Complete the following:
• A. Which organization runs the campaign described in the Rare Disease Day passage?
• B. Please summarize the Rare Disease Day passage in two sentences.
• C. List every quality that the Rare Disease Day passage names in the phrase "all ages, races, genders…" to describe the range of people living with a rare disease.

Document segment:
Rare Disease Day (RDD) is an international awareness campaign run by EURORDIS-Rare Diseases Europe, which aims to improve the lives of over 300 million people worldwide. That’s 300 million people living with a rare disease, across over 6,000 types of rare diseases — all ages, races, genders, cultures, geographies, abilities and identities. Each person unique, each lived experience singular.
So where on earth do you start trying to build a cohesive brand that’s all about celebrating difference?
| HERE’S HOW WE DID IT …
‘Where on earth?’ was exactly the question… and the answer was everywhere. In its simplest form, our approach to the campaign identity was to honour the individual, to look for a cross-section of people from the rare disease community and highlight their stories — not as a tokenistic spokesperson for a disease, geography, race, culture or identity, but to demonstrate their variety and difference as a starting point for conversation. It was about creating a space in which sharing subjective and individual lived experiences could become a platform to understand global shared experience. The things that make us human, that are universally understood — the things that make us laugh and cry, the things that scare or inspire us, the support we all need, the connections we all cherish.
It was finding these universal points of connection, in a wildly diverse community, which ultimately became the touchstone for the brand narrative.

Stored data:

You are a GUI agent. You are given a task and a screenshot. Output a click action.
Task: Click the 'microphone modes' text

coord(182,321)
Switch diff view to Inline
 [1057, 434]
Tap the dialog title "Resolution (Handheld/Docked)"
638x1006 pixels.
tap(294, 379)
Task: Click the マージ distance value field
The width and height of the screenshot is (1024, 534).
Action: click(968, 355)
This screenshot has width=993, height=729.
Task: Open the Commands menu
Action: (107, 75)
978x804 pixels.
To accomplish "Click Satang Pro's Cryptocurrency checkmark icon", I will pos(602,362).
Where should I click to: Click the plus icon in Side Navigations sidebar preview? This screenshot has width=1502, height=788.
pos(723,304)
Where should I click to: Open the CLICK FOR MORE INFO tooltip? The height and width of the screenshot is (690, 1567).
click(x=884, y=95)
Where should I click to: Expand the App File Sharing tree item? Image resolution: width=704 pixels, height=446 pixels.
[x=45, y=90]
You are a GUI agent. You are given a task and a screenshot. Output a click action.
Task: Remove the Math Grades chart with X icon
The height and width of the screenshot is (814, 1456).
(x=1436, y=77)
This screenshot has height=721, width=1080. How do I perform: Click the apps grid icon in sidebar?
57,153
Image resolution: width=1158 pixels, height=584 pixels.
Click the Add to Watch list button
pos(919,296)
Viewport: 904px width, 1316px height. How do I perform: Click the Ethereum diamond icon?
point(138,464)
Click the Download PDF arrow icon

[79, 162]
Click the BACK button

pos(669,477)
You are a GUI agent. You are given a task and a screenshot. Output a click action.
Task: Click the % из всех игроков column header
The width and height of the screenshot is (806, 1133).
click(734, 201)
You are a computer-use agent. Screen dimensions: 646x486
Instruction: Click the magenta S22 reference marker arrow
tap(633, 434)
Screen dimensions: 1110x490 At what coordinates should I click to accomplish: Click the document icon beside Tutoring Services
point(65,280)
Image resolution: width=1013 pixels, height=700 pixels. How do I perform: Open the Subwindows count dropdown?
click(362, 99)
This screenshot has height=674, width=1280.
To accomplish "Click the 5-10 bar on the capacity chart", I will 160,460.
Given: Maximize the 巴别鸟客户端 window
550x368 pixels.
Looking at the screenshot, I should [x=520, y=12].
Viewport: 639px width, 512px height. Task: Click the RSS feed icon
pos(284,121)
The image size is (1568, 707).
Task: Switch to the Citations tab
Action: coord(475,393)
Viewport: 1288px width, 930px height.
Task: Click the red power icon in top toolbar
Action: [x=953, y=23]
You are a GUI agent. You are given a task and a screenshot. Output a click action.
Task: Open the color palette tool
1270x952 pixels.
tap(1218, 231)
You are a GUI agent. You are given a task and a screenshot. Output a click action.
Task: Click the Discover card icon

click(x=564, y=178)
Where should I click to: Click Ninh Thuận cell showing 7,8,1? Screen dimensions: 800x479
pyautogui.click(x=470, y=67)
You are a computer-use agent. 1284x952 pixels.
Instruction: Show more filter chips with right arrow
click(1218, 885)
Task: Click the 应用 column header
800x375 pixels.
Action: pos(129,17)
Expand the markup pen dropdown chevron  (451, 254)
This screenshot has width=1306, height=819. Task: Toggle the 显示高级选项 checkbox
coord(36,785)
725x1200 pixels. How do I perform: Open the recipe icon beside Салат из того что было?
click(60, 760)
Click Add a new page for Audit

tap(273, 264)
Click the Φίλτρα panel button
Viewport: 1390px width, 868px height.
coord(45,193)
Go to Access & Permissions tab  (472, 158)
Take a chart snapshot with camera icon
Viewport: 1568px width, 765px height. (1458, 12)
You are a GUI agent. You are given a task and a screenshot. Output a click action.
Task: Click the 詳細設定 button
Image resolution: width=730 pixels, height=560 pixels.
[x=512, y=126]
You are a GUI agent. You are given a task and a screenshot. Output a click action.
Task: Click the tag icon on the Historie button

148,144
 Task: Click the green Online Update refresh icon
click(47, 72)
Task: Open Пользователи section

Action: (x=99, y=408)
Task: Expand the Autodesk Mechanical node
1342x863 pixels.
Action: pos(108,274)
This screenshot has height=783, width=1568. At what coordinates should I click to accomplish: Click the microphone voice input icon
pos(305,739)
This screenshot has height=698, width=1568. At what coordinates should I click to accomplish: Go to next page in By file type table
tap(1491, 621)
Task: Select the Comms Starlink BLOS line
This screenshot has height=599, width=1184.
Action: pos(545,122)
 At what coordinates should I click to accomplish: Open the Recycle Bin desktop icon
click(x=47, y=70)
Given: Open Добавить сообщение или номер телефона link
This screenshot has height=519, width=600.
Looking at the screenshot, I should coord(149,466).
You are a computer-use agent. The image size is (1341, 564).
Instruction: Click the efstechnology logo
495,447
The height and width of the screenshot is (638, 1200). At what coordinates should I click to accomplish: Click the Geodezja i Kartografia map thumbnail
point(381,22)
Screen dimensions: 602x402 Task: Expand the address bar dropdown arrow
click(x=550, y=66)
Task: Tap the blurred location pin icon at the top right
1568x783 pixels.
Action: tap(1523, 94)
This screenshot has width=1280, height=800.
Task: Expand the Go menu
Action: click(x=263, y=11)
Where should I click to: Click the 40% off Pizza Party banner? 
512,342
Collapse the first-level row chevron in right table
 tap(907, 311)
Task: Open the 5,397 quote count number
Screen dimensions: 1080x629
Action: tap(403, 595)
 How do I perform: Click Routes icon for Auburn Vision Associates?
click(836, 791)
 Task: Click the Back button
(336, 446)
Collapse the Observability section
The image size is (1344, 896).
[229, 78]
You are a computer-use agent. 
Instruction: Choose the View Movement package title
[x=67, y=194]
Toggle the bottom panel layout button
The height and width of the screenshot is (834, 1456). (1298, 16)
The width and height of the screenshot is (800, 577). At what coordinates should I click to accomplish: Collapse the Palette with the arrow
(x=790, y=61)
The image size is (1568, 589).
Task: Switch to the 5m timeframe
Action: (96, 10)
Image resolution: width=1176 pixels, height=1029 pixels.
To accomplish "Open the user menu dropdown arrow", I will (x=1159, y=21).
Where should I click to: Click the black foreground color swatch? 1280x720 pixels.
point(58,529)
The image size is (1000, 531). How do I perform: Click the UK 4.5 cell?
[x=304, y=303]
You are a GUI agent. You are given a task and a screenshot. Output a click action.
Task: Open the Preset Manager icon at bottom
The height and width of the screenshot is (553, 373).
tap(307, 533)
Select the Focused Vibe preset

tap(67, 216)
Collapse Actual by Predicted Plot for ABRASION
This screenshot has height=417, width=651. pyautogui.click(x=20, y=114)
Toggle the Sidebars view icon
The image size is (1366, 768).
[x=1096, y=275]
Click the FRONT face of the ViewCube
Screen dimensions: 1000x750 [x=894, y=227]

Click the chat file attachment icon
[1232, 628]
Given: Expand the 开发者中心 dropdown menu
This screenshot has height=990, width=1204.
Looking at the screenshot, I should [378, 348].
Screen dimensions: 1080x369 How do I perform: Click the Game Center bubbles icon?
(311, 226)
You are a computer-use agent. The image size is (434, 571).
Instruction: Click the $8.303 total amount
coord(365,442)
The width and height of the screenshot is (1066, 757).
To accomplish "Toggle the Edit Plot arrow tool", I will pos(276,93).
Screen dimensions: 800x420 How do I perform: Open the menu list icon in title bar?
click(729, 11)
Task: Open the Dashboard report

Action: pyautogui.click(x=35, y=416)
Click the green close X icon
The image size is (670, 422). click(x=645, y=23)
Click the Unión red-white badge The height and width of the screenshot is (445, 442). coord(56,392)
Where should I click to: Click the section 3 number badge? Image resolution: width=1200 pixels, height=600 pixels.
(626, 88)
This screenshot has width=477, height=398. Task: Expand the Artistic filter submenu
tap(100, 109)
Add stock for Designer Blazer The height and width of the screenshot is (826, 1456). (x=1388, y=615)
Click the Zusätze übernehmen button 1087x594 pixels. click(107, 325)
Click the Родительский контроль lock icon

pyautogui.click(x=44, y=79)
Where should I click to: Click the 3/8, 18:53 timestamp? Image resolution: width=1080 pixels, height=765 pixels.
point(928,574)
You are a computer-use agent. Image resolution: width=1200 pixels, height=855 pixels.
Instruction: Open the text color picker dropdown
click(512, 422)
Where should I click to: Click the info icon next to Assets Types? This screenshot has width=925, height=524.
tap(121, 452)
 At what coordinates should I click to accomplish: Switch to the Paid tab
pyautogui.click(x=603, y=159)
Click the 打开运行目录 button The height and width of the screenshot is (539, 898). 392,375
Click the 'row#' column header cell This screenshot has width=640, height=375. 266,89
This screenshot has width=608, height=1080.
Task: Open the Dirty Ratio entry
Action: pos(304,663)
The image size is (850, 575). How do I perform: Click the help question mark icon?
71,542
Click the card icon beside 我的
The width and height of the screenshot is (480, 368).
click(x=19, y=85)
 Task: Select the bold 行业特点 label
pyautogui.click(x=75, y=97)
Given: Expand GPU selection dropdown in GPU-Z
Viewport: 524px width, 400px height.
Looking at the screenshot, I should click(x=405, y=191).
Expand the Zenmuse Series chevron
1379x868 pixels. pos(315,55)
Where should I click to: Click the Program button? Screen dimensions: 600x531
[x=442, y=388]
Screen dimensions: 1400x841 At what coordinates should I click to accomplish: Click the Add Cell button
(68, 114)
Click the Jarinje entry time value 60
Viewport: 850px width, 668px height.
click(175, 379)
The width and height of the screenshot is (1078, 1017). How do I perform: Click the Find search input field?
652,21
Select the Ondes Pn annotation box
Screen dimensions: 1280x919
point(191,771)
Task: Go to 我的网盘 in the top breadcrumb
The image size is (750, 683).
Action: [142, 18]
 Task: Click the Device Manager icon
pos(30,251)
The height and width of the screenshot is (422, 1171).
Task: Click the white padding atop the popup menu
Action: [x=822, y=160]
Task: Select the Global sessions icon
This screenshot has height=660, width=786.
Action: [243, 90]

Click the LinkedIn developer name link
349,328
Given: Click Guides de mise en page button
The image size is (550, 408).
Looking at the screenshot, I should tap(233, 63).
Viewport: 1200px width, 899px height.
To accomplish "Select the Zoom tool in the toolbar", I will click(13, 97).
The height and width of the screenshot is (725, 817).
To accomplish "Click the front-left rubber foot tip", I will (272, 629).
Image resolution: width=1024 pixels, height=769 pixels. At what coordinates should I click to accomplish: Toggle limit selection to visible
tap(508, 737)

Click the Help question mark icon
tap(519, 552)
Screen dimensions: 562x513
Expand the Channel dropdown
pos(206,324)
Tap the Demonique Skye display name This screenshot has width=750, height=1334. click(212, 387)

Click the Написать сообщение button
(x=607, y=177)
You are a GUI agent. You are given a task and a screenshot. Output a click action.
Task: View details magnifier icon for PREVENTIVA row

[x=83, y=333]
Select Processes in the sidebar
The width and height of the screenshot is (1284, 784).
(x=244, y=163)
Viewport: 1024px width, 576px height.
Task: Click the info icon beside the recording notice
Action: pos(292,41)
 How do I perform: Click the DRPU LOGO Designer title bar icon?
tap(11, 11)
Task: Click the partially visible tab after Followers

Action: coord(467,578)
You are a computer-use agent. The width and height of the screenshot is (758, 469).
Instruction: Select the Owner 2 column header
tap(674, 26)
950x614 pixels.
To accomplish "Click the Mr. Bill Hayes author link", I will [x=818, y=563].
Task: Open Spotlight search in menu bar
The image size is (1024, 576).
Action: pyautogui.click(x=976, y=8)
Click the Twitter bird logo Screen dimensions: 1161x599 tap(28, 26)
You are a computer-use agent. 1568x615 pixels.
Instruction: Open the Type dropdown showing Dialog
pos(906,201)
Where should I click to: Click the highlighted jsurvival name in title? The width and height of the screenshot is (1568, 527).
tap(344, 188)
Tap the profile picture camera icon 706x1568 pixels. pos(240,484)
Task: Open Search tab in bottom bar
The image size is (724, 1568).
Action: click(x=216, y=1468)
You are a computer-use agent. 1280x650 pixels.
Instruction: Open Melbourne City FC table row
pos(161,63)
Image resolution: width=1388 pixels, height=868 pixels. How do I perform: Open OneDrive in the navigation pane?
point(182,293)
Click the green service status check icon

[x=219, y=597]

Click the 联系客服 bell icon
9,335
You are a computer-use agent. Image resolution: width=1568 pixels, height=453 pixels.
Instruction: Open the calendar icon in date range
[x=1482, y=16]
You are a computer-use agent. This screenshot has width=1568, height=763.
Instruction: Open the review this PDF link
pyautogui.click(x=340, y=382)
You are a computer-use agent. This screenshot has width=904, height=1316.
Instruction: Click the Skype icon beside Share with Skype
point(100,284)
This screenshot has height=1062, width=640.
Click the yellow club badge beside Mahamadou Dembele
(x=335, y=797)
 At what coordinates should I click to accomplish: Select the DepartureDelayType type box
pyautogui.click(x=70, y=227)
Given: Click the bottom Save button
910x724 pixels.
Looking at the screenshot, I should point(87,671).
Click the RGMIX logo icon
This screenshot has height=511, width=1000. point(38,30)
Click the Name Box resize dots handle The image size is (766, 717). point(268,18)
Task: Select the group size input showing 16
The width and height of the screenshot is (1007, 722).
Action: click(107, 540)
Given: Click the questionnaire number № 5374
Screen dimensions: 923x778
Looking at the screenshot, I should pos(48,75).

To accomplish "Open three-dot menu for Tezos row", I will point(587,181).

Responses to the tasks:
• A. EURORDIS-Rare Diseases Europe

• B. Rare Disease Day is an international awareness campaign run by EURORDIS-Rare Diseases Europe that aims to improve the lives of over 300 million people living with more than 6,000 types of rare diseases. The campaign identity honored the individual by highlighting stories from a cross-section of the rare disease community, and the universal points of connection found in that diverse community became the touchstone for the brand narrative.

• C. ages, races, genders, cultures, geographies, abilities, identities